Dieses Jahr war es so weit! Ich möchte euch heute hier von meinem Leidensweg berichten. Auch wenn vieles davon “first world problems” sind, möchte ich euch meine Erfahrungen nicht vorenthalten. Vielleicht hilft es ja dem ein oder anderen bei der Entscheidung, ob er sich auf dieses Abenteuer einlassen möchte.
Einschreibung
Da ich bereits einen Account hatte, waren nur 3 Klicks notwendig. Ihr könnt allerdings auch vorher einen Discount anfordern; abhängig von eurer persönlichen Situation, könnt ihr bis zu 42%-Rabatt bekommen Diese massiven Discounts auf den eh mittlerweile schon geringen Basispreis hätten mich stutzig machen sollen: 2018 kostete der Kurs noch 400$ pro Monat, jetzt war ich mit knapp 136€ pro Monat dabei. Aber dazu später mehr.
Setup
Für die Projekte müsst ihr ROS 1 / Gazebo verwenden. Mit dem Setup hatte ich allerdings ewig zu kämpfen:
Die Browser-VM (Ubuntu 18 – auch schon End of Life) die Udacity anbietet, dumpt nach jeder Session alle Daten und man kann seine Daten sehr schlecht transferieren. Es wird empfohlen die Dateien über git bzw. ein github Repo zu synchronisieren. Aber: github hat vor ein paar Jahren auf Token statt Username / Passwort umgestellt, die will man nicht bei jeder Session neu eingeben müssen.
Also lieber eine lokale Installation, jedoch: Das zur Verfügung gestellte VM-Inage (Ubuntu 16(sic!)) habe ich unter Apple Silicon (ARM-Architektur) nicht zum Laufen gebracht. Weder mit Virtualbox noch UTM. Einige Stunden versenkt.
Dann habe ich Robostack ausprobiert, was sich über conda/mamba nativ auf dem Rechner installieren lässt. Hier werden die Modelle aber aus Gründen nicht in Gazebo angezeigt.
Also, Virtualisierung again: Da ROS Noetic (aktuelle und letzte Version von ROS 1) aber nicht mehr auf Ubuntu 22 offiziell unterstützt wird, musste ich ein Ubuntu 20 Server Image für arm64 installieren und zum Desktop updaten. Yeah, wieder was gelernt!

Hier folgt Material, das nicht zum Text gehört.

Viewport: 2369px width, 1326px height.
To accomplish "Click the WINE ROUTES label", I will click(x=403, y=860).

Nachdem dann ROS Noetic installiert war, konnte es schon losgehen.
Das erste Projekt
Für das erste Projekt musste ich in Gazebo ein Gebäude modellieren und einen ersten kleinen Roboter erstellen. Obwohl mir Gazebo öfter abgestürzt ist, ging das ganze dann recht zügig. Ein bisschen Programmieren war auch schon dabei: ein Hello World Plugin musste in C++ erstellt und in die Gazebo World eingebunden werden. Alles in allem: Easy!
Das zweite Projekt
Das zweite Projekt war schon etwas anspruchsvoller: ein Roboter muss sich in einer simulierten Welt bewegen lassen. Dafür musste ich ein paar ROS-Nodes schreiben, die die Sensoren auswerten und die Motoren ansteuern. Über das Kamera-Bild musste ich einen Ball erkennen und verfolgen. Hier hat man auch den ersten Kontakt zum Tool RViz.

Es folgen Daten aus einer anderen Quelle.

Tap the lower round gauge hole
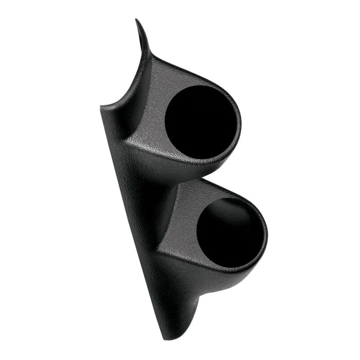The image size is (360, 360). (229, 232)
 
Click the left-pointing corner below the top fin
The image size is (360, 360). (101, 109)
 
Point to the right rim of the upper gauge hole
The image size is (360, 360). (238, 123)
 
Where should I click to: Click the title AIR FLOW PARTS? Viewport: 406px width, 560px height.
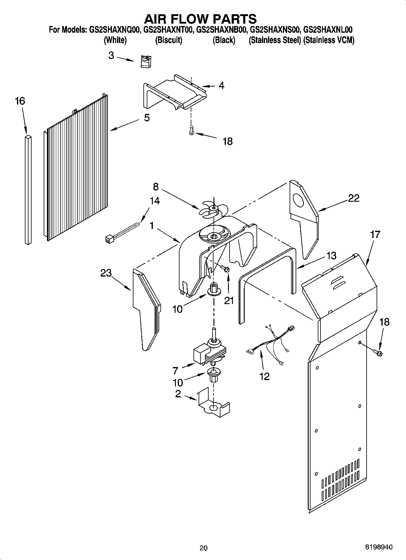click(200, 19)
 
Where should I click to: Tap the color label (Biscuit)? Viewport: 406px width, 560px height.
click(169, 40)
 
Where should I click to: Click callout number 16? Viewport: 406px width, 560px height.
click(20, 101)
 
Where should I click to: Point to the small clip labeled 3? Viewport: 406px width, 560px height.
click(146, 62)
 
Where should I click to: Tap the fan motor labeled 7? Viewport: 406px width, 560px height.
click(209, 351)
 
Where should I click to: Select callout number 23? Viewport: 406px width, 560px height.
click(106, 273)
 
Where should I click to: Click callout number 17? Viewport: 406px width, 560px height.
click(375, 235)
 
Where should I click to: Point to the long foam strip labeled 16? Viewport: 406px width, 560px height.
click(28, 189)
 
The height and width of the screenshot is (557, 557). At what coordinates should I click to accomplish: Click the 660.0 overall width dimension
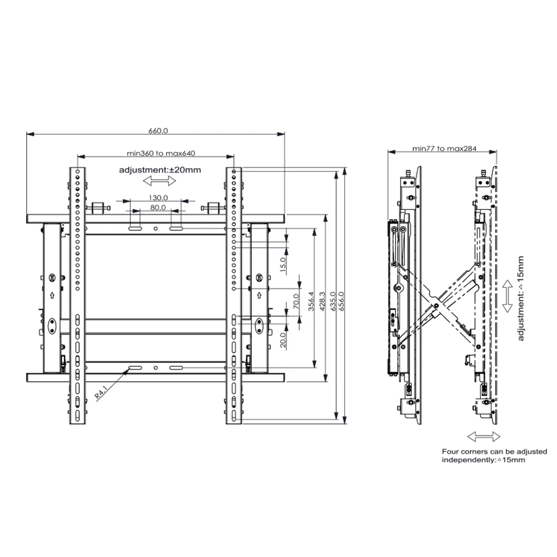coord(158,131)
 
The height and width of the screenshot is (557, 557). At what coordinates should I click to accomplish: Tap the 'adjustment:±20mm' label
coord(159,170)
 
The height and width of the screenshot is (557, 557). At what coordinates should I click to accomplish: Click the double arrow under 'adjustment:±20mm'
coord(156,181)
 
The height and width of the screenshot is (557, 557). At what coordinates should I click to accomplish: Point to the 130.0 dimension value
coord(158,198)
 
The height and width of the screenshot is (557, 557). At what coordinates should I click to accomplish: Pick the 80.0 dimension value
coord(158,208)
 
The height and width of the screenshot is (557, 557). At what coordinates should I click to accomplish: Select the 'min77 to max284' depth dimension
coord(442,148)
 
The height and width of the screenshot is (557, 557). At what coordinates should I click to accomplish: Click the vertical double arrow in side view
coord(507,296)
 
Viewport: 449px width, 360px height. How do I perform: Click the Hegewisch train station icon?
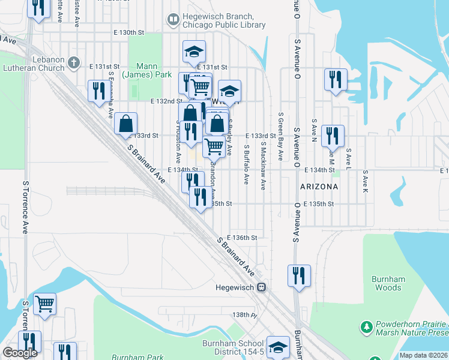coord(262,287)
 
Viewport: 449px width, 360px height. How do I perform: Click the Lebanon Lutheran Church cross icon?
coord(73,62)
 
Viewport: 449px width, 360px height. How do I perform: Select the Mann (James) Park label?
coord(139,70)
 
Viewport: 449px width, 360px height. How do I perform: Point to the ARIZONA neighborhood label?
coord(318,187)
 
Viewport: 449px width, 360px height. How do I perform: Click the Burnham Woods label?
coord(388,283)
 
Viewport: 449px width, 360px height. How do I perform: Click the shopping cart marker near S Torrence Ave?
coord(44,303)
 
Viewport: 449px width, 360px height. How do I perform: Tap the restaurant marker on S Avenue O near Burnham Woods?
coord(299,275)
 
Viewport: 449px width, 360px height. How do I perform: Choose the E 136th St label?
coord(242,238)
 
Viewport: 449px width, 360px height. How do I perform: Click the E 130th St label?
coord(130,32)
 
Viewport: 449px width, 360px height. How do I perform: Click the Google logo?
coord(20,353)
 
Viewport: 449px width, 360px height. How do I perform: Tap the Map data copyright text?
coord(424,355)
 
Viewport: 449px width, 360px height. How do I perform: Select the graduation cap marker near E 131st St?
coord(194,51)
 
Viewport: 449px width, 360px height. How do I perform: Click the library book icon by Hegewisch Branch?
coord(173,20)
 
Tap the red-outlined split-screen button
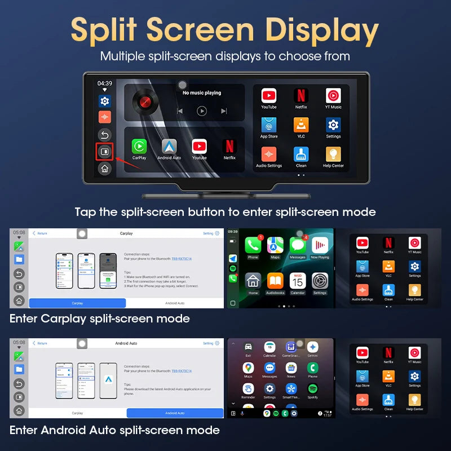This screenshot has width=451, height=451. click(x=104, y=152)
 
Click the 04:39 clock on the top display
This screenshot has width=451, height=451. click(x=105, y=83)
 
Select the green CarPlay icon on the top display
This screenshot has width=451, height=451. click(x=139, y=146)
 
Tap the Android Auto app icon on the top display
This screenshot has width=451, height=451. click(x=169, y=146)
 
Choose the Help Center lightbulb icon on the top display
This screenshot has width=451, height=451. click(x=333, y=154)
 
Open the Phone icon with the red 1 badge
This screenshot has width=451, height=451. click(x=253, y=245)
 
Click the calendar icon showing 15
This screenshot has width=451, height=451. click(x=298, y=280)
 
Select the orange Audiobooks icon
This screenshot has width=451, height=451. click(x=275, y=280)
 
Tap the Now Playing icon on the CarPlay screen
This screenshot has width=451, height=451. click(x=320, y=245)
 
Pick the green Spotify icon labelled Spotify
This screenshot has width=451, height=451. click(x=313, y=388)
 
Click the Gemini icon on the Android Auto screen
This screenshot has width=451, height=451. click(x=313, y=347)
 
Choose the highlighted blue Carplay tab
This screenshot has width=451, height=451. click(x=77, y=303)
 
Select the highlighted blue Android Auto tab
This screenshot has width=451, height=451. click(x=175, y=413)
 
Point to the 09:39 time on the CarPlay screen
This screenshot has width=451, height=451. click(x=233, y=231)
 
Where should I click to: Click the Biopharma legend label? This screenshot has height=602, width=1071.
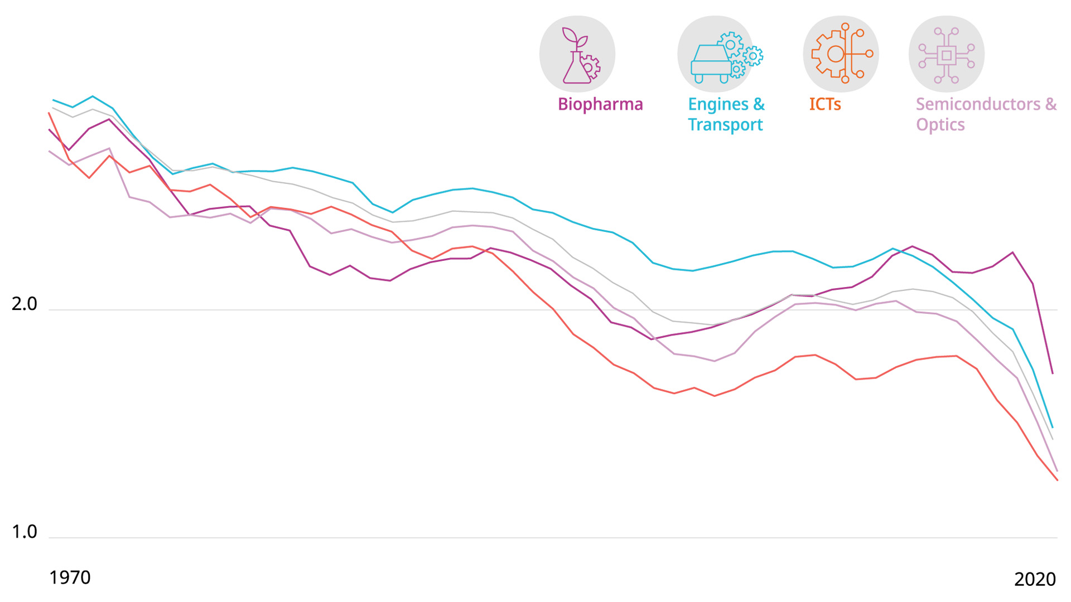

Auch hier ist wieder das selbstständige Arbeiten gefragt, die Anleitung ist oft nicht hinreichend. Beispielsweise wird bei mir das erstellte Roboter-Modell zwar in Gazebo aber nicht in RViz angezeigt. Hier ist Recherche notwendig. Das liegt teilweise auch wieder mit daran, dass der Kurs auf ROS Kinetic basiert und sich manche Menüs und Bezeichnungen geändert haben.
Das Programmieren wurde schon etwas anspruchsvoller: ich musste das Kamerabild segmentieren, um den Aufenthaltsort des Balles zu bestimmen, um damit die Bewegungsrichtung des Roboters festzulegen. Das hat Spaß gemacht und ich werde den Ballchaser auch mal in echt nachbauen! Empfehlung: Nehmt euch hier mal einen kompletten Tag Zeit, damit ihr euch in die Tools und den Code reingraben könnt.
Drittes Projekt
Jetzt geht es ans Eingemachte: Kalman Filters und Monte Carlo Localization. Das ist erstmal etwas Theorie, dann ist Programmieren angesagt. Allerdings hier wieder in der Browser-IDE. Man hat Kontakt zur C++-Library Eigen, um mit Matrizen zu rechnen. Machbar, aber ich musste hart meine Mathe-Kenntnisse von vor 20 Jahren ausgraben. Determinanten, Inverse, Transponieren etc.
Weiter geht es mit dem turtlebot. Hier kommt man auch mit dem teleop_twist_keyboard in Kontakt, um den Roboter zu steuern. Auch hier wieder Content der nicht mehr aktuell ist: das turtlebot_simulator Repository ist nur noch bis einschließlich ROS 1 Melodic gültig. Das heißt, patchen ist wieder angesagt!
Didaktisch ist auch manches hier wieder etwas schräg: Eine Aufgabe besteht darin mal das Paper von Sebastian Thrun zu lesen. Grundsätzlich natürlich ein sinnvoller Skill, wissenschaftliche Paper zu lesen, aber den Fluss eines Tutorials stört das doch immens.
Unter dem Titel “Where am I?” wird dann die Adaptive Monte Carlo Lokalisierung erklärt. Beim praktischen Teil wird dann ein Partikelfilter implementiert, um die Position des Roboters zu bestimmen. Das hat mir dann auch wieder Spaß gemacht, aber ich musste mich schon wieder in die Eigenheiten von ROS einarbeiten.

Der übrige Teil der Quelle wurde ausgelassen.